NAAA has submitted comments to the American National
Standards Institute’s (ANSI) Unmanned Aircraft Systems Standardization
Collaborative (UASSC) roadmap that outlines the future of voluntary industry
standards in the UAV industry.
In September 2017, ANSI launched the UASSC to coordinate and
accelerate the development of the standards needed to facilitate the safe
integration of UAS into the national airspace system. The UASSC was not
chartered to write standards, but to review areas where standardization is
needed.
The Standardization
Roadmap for Unmanned Aircraft Systems, Version 1.0 has
identified 57 gaps in the areas of: airworthiness, flight operations, personnel
training, qualifications and certification.

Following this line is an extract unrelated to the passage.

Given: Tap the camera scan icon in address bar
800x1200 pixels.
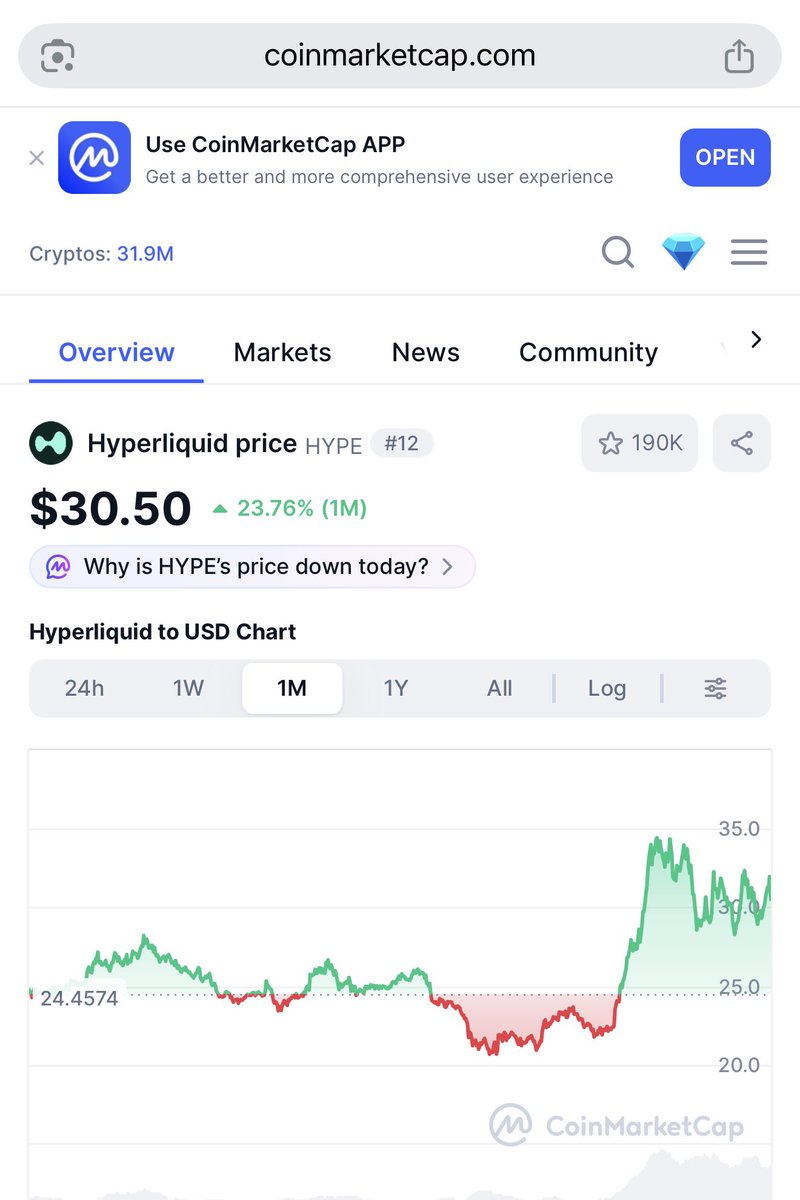Looking at the screenshot, I should [x=58, y=56].
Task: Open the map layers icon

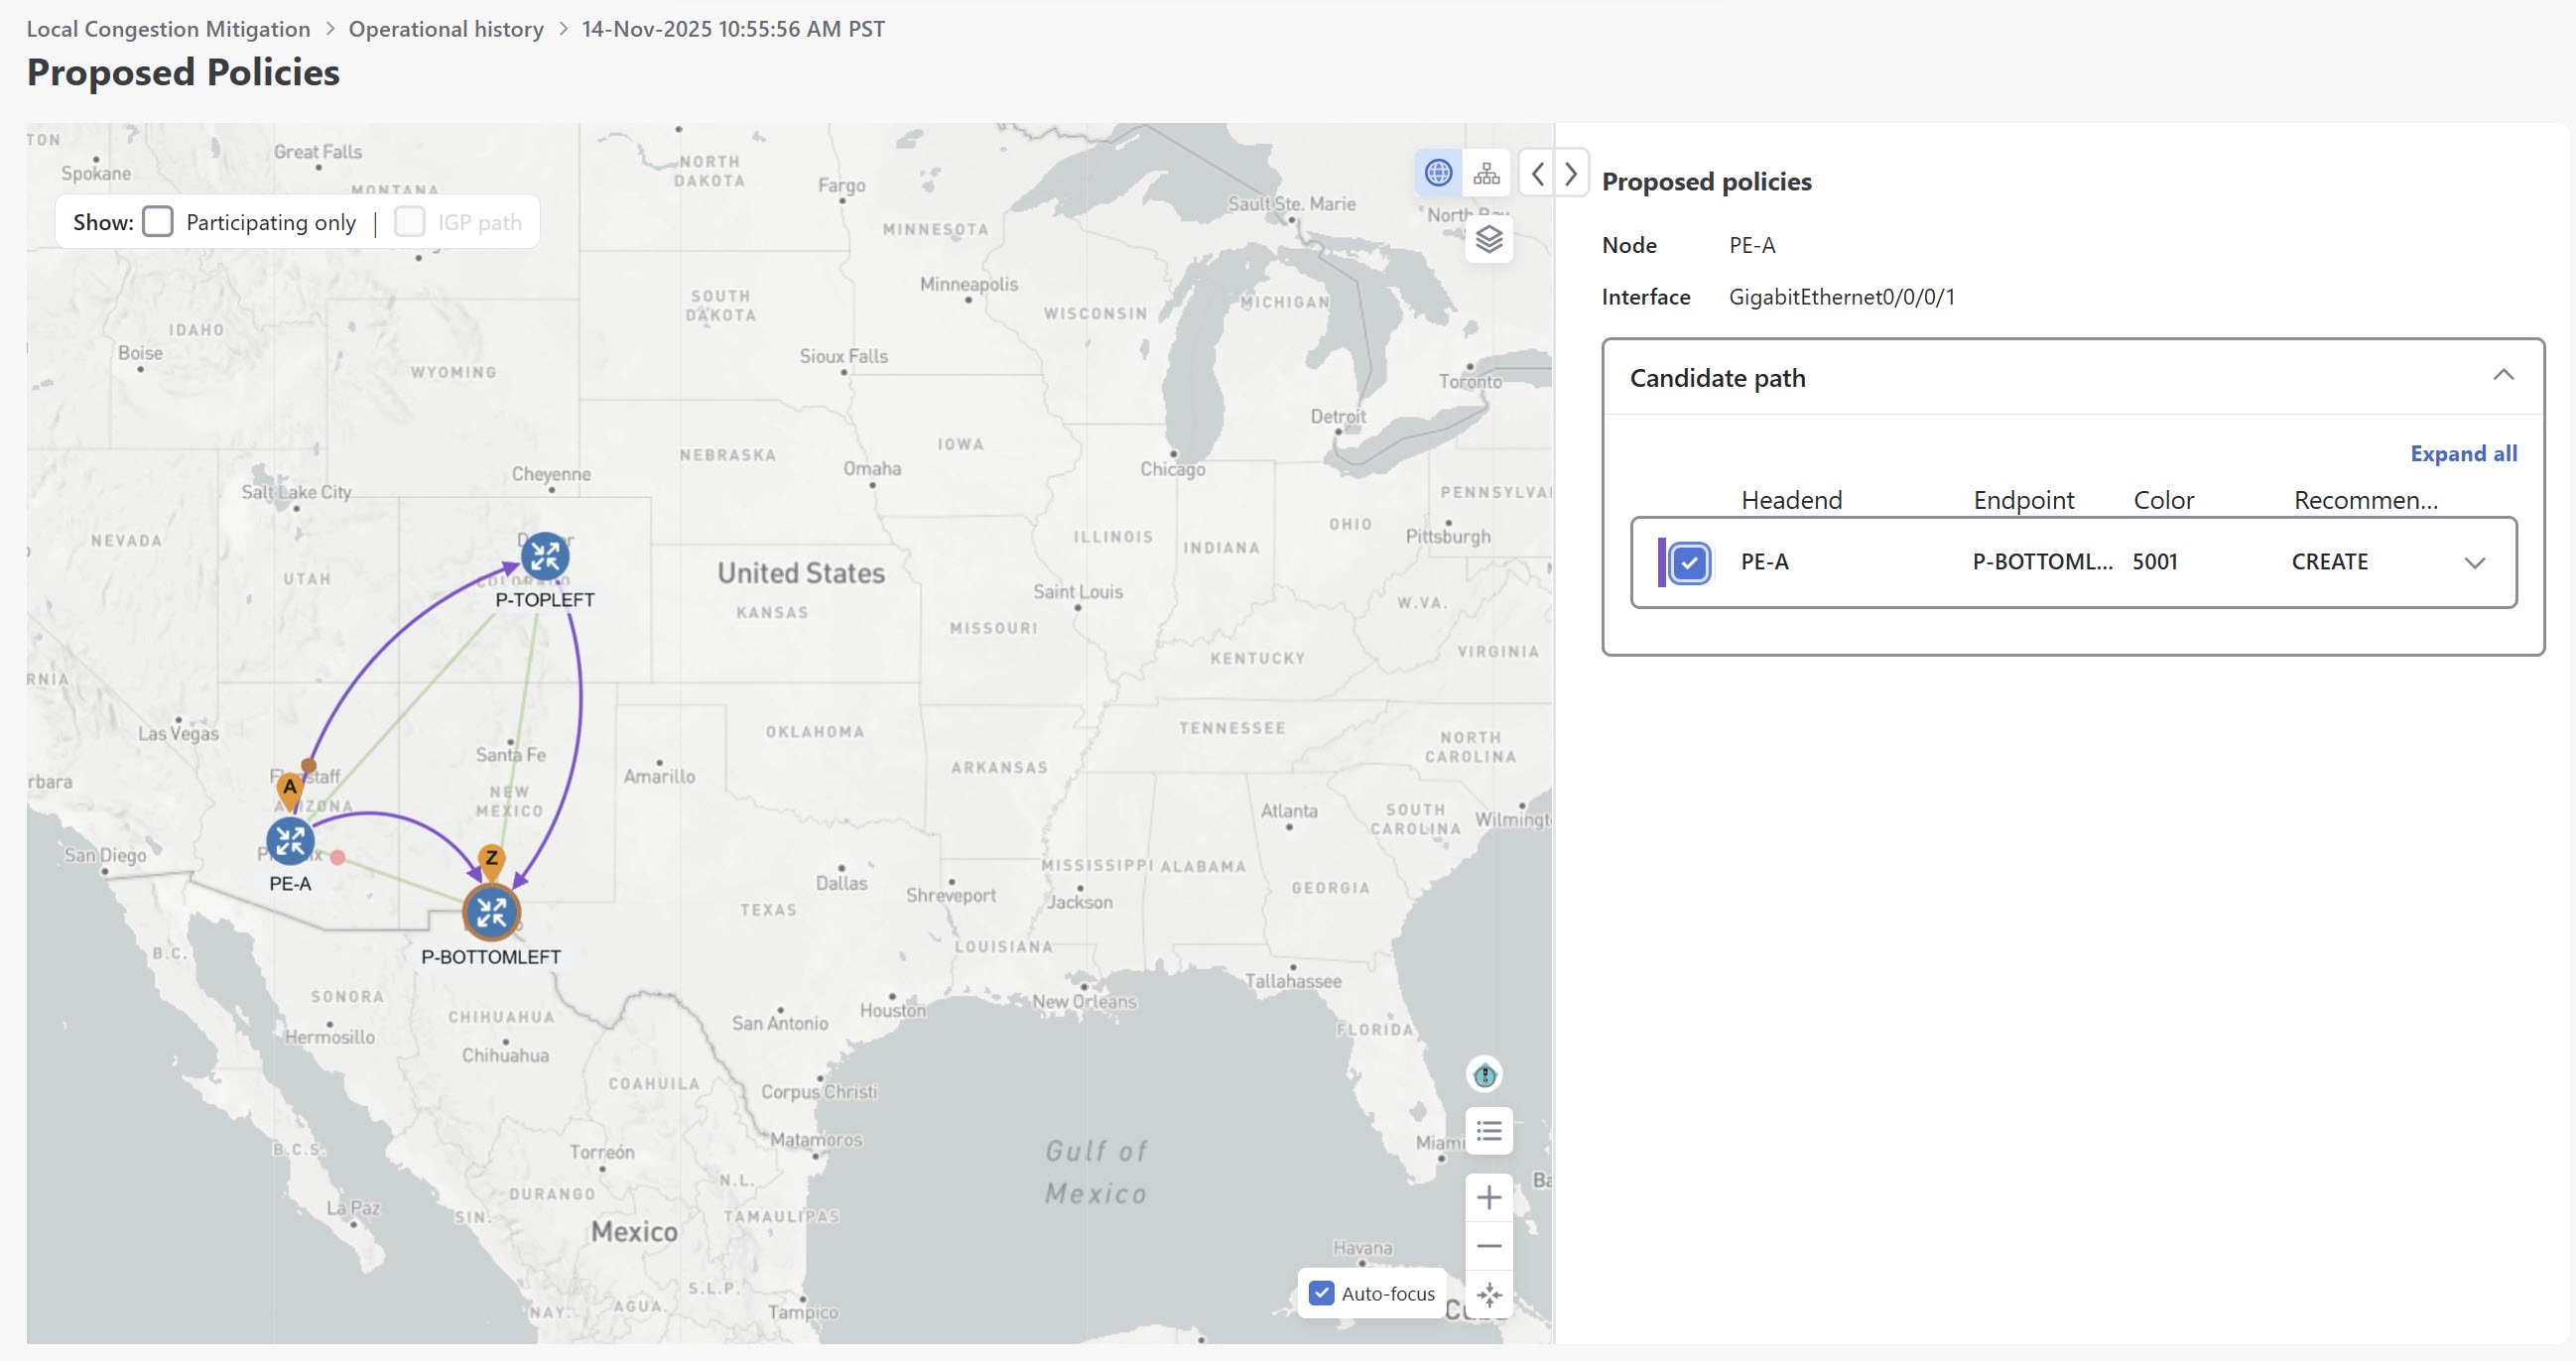Action: coord(1489,240)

A “gap” means no published standard
or specification exists that covers the particular issue in question. Of the 57
identified gaps, 34 gaps have been identified as high priority, 20 as medium
priority, and 3 as low priority.
NAAA commented
that it strongly agrees with the roadmaps assessment that gaps exist in the
communication, treatment efficacy, operational safety, equipment reliability
and airspace integration of unmanned aircraft used for aerial application compared
to their manned counterparts and that extensive research and development should
be required to prove their safe use. Efficacy, drift potential, and ability to
comply with the aerial application requirements on EPA pesticide labels are key
areas UAVs need to comply with before certification for pesticide application
use.
Additionally, NAAA strongly agreed that more research and
development is needed to develop detect and avoid systems and that it should be
a high priority for the aviation industry, if not the highest priority. NAAA
made sure ANSI and the UASSC was aware of the Colorado Ag Aviation Association
conducted a study on the visibility of UAVs at low levels and only one of five
manned aircraft were able to positively identify UAS. NAAA believes detect and
avoid systems should be standard on all unmanned aircraft, requiring unmanned
aircraft to land autonomously when a manned aircraft is detected close by due
to UAV’s limited visibility and the already high cockpit workload of aerial
applicators.
NAAA disagreed with the roadmap’s assessment that as UAVs
scale down, existing avionics such as ADS-B will become too large and
burdensome to be properly installed on UAVs. As UAV technology progresses, so
will the technology of these avionics. As it currently stands, uAvionics
manufactures the “ping1090” a 20-gram ADS-B transceiver. The world’s largest
UAV manufacturer, DJI, is considering equipping all of its UAVs with ADS-B out.
Founded in 1918, ANSI serves as the administrator and
coordinator of the United States private-sector voluntary standardization
system. ANSI oversees the creation, promulgation and use of thousands of norms
and guidelines that directly impact businesses in nearly every sector. ANSI is
also actively engaged in accreditation by assessing the competence of
organizations determining conformance to standards.